Sweeping review looks at effect of weight-loss drugs on 175 conditions

A study by the Department of Veterans Affairs on the relationship between GLP-1 weight-loss drugs and 175 diseases and conditions supports a lot of what scientists already suspected about potential benefits, but contains a few surprises, too.

The findings, published Monday in the journal Nature Medicine and based on an analysis of medical records from about 2.5 million patients in the VA system, support the idea that the medications might be able to help patients with Alzheimer’s disease and who are suffering from substance abuse involving alcohol, cannabis and narcotics. The “discovery” analysis of the drugs involves delving into data to look for connections and is not meant to establish causal relationships, but instead to generate hypotheses.

The research is the first to attempt to comprehensively investigate the impact—both good and bad—of the drugs on the human body. It arrives at a time when anecdotal reports and small studies attesting to new effects of drugs sold under brand names such as Mounjaro, Ozempic, Wegovy and Zepbound emerge regularly.

Mounjaro and Zepbound are both made by Indianapolis-based Eli Lilly and Co.

“We tend to think of drugs as surgically designed to do only one thing. But the reality is almost never like this,” Ziyad Al-Aly, a co-author of the paper and chief of research for the VA St. Louis Health Care System, said at a news briefing. In fact, Al-Aly said many medications result in an “intricate web of various effects.”

Usage of GLP-1 medications has exploded in recent years, rewriting the conversation around health and body image. The shots’ exorbitant price—roughly $1,000 a month—and spotty insurance coverage have raised uncomfortable questions about access and equity.

Novo Nordisk’s Ozempic is approved by the Food and Drug Administration to treat diabetes, obesity and cardiac risk. The company has said it intends to apply to update the drug’s label for use in patients with chronic kidney disease.
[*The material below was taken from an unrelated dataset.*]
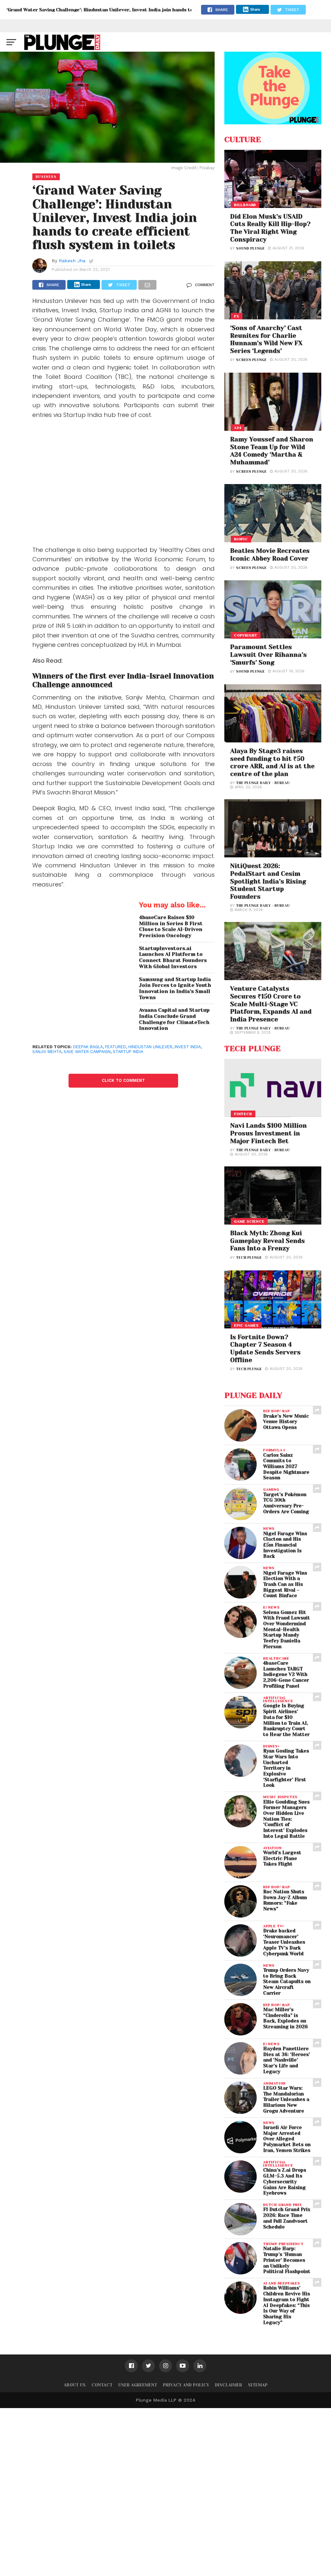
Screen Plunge (251, 360)
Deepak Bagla (88, 1046)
About 1 in 8 U.S. adults said they had tried or are using GLP-1 medications, according to a May 2024 poll by KFF, a nonpartisan health-care research organization.

Nora Volkow, director of the National Institute on Drug Abuse, called the findings fascinating and said the study “forces us to see that looking at a medicine in a comprehensive fashion could be very valuable and help advance the way we do medicine overall.”

The research compared diabetes patients on Ozempic and other GLP-1 drugs with people taking older treatments. The study also included subjects known as controls who did not have diabetes.

David Cummings, professor of medicine in the division of metabolism, endocrinology and nutrition at the University of Washington, said he likes to think of database dives such as this as fishing expeditions. Cast a wide net, and you probably get some statistical blips that end up having no meaning even as you get some telling hits.

“The surprising ones are cool because that gives you a new avenue to pursue,” he said.

Among the expected results: GLP-1 was associated with lower risk of cardiovascular, kidney and liver issues. On the negative side, it was linked to gastrointestinal issues such as reflux, headaches and pancreatitis.

Some unexpected findings include a suggestion that the drugs could help with blood clotting, respiration, and infection.

“Those are very new, and I’d like to see more research there,” said Fatima Cody Stanford, an obesity medicine physician at Massachusetts General Hospital and an associate professor at Harvard Medical School.

The data also appeared to support recent studies that found suicidal thoughts were reduced by GLP-1 drugs rather than increasing them as feared early on. Volkow said the signals suggesting a reduction in suicidality should be followed up, and wondered if it might indicate that GLP-1 drugs dampen people’s stress responses, a finding in animal models.

The NIH had been studying the impact of GLP-1 drugs on substance abuse even before the arrival of Ozempic, and Volkow said some clinicians have been prescribing them off-label already.

“The evidence is suggestive absolutely, but it’s not at the standard to very clearly say. ‘Let’s recommend this for a treatment’,” Volkow said.

Some scientists were puzzled by an increased signal of arthritis among patients taking the drugs. Cummings called that “very strange” because weight loss should ease arthritis symptoms.

Stanford cautioned that the study should be viewed within the context of the VA population, which tends to be older, less diverse and more male than the U.S. population as a whole. Because of their age, she said, the patients studied are likely to have multiple health conditions and be on multiple medications, which may have affected results.

The overarching takeaway for Cummings is that there were no new red flags in the data that should make people worry about GLP-1 drugs. To the contrary, he said, “every medicine has its pluses and minuses, and these are no exception. But in this case, the pluses greatly outweigh the negative.”